● SET PROBLEM: Copy out the listing below word for word, from its opening line through the line containing "click(x=758, y=67)", with both of those lines included.

● DATASET ROWS:
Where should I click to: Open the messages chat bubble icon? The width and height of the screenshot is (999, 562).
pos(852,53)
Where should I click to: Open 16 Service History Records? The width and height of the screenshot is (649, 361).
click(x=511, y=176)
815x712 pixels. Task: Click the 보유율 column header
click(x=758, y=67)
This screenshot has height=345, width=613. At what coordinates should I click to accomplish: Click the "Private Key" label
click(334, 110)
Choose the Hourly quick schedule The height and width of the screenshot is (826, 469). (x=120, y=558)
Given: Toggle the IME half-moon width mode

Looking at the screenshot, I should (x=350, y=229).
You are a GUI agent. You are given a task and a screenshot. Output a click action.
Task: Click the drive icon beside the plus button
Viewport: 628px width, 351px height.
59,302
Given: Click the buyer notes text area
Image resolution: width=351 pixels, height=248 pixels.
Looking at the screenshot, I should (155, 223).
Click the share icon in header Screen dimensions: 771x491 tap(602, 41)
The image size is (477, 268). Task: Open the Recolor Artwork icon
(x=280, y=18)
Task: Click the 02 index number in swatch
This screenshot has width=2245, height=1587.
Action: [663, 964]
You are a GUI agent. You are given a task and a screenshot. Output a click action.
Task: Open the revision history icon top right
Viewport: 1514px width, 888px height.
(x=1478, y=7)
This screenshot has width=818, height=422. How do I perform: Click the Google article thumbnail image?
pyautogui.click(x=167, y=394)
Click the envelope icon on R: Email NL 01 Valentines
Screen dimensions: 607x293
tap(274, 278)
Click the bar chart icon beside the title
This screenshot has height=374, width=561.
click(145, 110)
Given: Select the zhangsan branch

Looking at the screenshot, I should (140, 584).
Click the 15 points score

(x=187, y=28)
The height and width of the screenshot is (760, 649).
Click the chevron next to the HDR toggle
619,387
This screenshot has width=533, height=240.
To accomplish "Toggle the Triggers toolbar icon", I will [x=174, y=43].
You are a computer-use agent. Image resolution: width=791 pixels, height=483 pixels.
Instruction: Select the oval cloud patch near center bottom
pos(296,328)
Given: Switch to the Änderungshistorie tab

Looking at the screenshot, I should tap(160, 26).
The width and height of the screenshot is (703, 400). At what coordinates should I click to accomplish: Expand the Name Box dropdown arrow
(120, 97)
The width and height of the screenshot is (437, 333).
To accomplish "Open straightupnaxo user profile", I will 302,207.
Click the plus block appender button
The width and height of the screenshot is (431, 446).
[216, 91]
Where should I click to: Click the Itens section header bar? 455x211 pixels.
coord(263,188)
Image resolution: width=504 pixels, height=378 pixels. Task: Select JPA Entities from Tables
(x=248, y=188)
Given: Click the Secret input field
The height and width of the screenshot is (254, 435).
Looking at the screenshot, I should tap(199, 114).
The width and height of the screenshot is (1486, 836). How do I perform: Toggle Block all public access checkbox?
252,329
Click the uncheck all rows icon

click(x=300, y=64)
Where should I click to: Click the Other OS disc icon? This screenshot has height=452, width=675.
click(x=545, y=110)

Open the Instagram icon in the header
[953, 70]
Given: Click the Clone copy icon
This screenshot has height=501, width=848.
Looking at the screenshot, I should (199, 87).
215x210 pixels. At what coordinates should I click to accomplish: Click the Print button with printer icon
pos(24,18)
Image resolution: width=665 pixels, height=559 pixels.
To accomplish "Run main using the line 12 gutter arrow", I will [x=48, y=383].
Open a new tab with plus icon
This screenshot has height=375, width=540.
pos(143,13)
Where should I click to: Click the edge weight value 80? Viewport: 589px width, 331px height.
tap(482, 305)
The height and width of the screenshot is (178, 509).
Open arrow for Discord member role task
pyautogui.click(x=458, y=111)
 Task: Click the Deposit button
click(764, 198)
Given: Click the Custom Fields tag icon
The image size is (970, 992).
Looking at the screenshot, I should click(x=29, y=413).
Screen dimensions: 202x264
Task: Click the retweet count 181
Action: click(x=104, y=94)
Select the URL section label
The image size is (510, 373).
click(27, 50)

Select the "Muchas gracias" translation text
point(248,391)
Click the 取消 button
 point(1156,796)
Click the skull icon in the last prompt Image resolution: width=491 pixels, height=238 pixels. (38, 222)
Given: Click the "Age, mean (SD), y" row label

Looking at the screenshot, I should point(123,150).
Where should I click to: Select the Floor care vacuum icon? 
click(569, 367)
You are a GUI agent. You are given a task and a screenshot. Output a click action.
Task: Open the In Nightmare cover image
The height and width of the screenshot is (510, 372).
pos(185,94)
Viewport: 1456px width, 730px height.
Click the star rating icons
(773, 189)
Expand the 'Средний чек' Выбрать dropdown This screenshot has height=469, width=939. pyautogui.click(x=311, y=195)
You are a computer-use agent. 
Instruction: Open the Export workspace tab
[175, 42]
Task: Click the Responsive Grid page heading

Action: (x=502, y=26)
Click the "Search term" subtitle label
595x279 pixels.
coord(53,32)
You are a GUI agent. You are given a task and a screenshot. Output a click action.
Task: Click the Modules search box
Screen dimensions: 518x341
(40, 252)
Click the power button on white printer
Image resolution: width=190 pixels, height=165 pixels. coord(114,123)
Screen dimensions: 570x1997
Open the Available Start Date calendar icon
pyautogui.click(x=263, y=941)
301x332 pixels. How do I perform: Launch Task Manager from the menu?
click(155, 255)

● TASK RESULT:
Where should I click to: Open the messages chat bubble icon? The width and height of the screenshot is (999, 562).
pos(852,53)
Where should I click to: Open 16 Service History Records? The width and height of the screenshot is (649, 361).
click(x=511, y=176)
815x712 pixels. Task: Click the 보유율 column header
click(x=758, y=67)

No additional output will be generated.